• **Task to carry out**:
Exact copies of the records below are needed, free of pictures.

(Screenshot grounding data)

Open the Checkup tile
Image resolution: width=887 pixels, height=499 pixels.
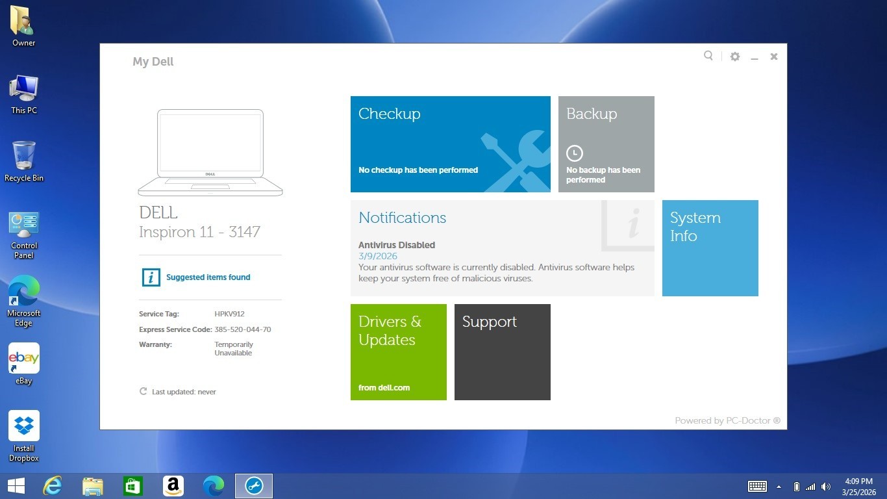tap(451, 144)
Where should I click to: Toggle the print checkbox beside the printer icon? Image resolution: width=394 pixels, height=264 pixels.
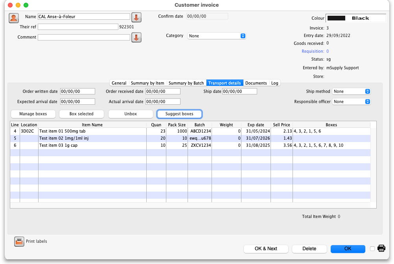click(x=372, y=249)
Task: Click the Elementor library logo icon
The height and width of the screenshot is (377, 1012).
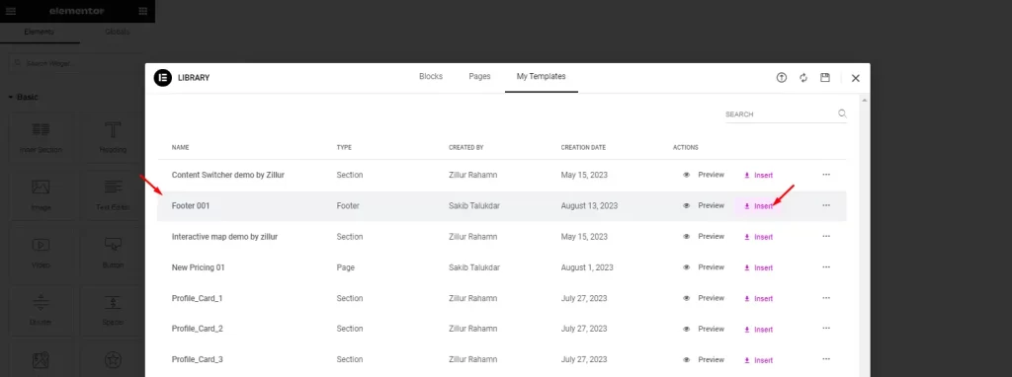Action: pyautogui.click(x=163, y=77)
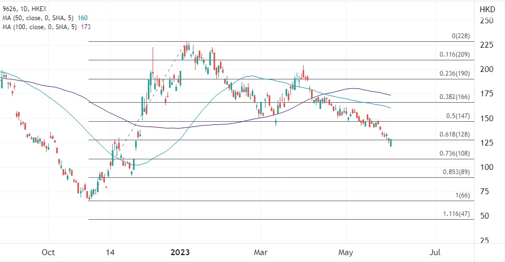
Task: Select the 0.116(209) Fibonacci level label
Action: click(455, 55)
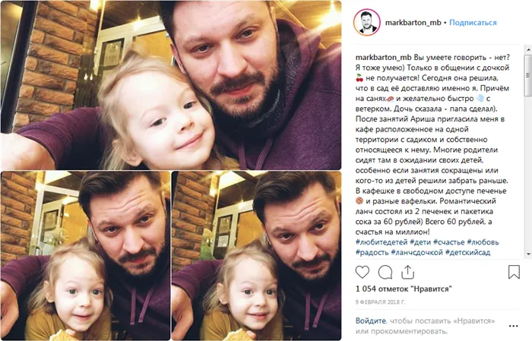The image size is (532, 341).
Task: Click the 9 февраля 2018 post date
Action: [x=380, y=302]
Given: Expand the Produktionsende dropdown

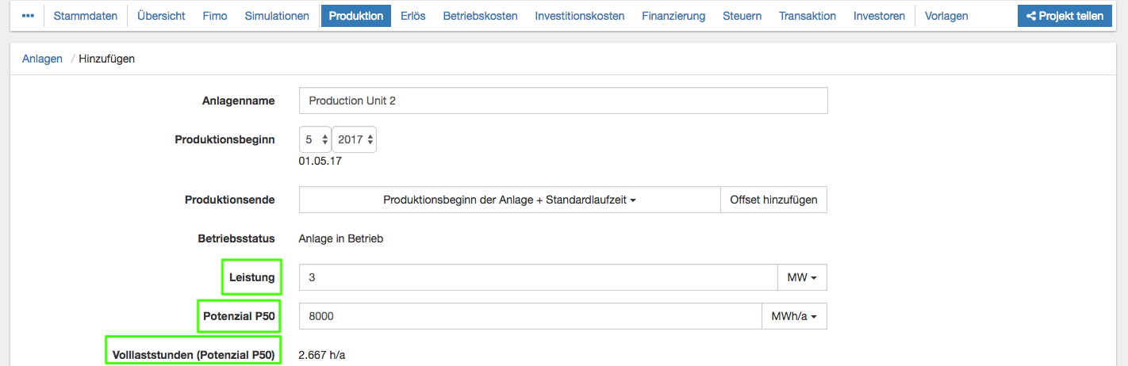Looking at the screenshot, I should (x=509, y=200).
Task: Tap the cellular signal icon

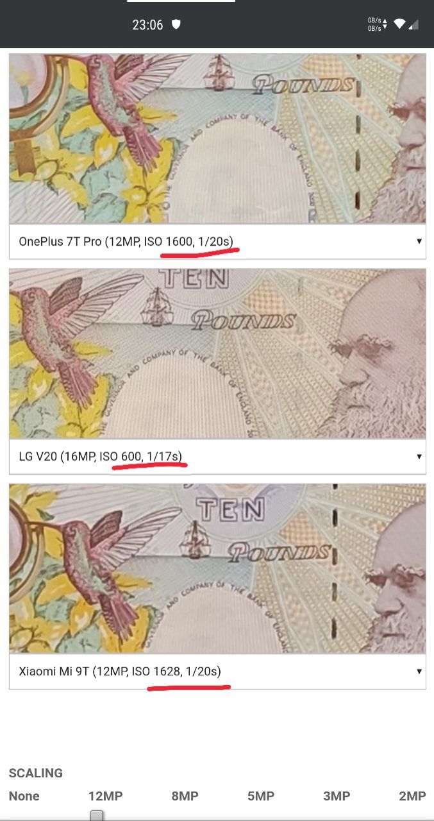Action: coord(413,24)
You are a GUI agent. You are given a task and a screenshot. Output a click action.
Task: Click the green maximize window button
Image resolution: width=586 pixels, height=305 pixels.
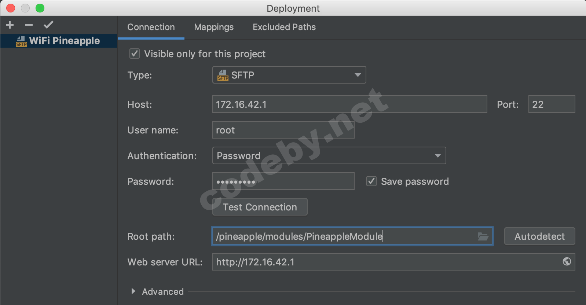tap(40, 8)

• **Exercise answer**:
Open the Checkup tile
Image resolution: width=887 pixels, height=499 pixels.
tap(451, 144)
Where should I click to: Toggle the print checkbox beside the printer icon? Image resolution: width=394 pixels, height=264 pixels.
click(x=372, y=249)
Task: Click the Elementor library logo icon
The height and width of the screenshot is (377, 1012).
Action: pyautogui.click(x=163, y=77)
Task: Select the 0.116(209) Fibonacci level label
Action: click(455, 55)
The image size is (532, 341).
Task: Click the 9 февраля 2018 post date
Action: [x=380, y=302]
Given: Expand the Produktionsende dropdown

Looking at the screenshot, I should (x=509, y=200).
Task: Tap the cellular signal icon

Action: coord(413,24)
You are a GUI agent. You are given a task and a screenshot. Output a click action.
Task: Click the green maximize window button
Image resolution: width=586 pixels, height=305 pixels.
tap(40, 8)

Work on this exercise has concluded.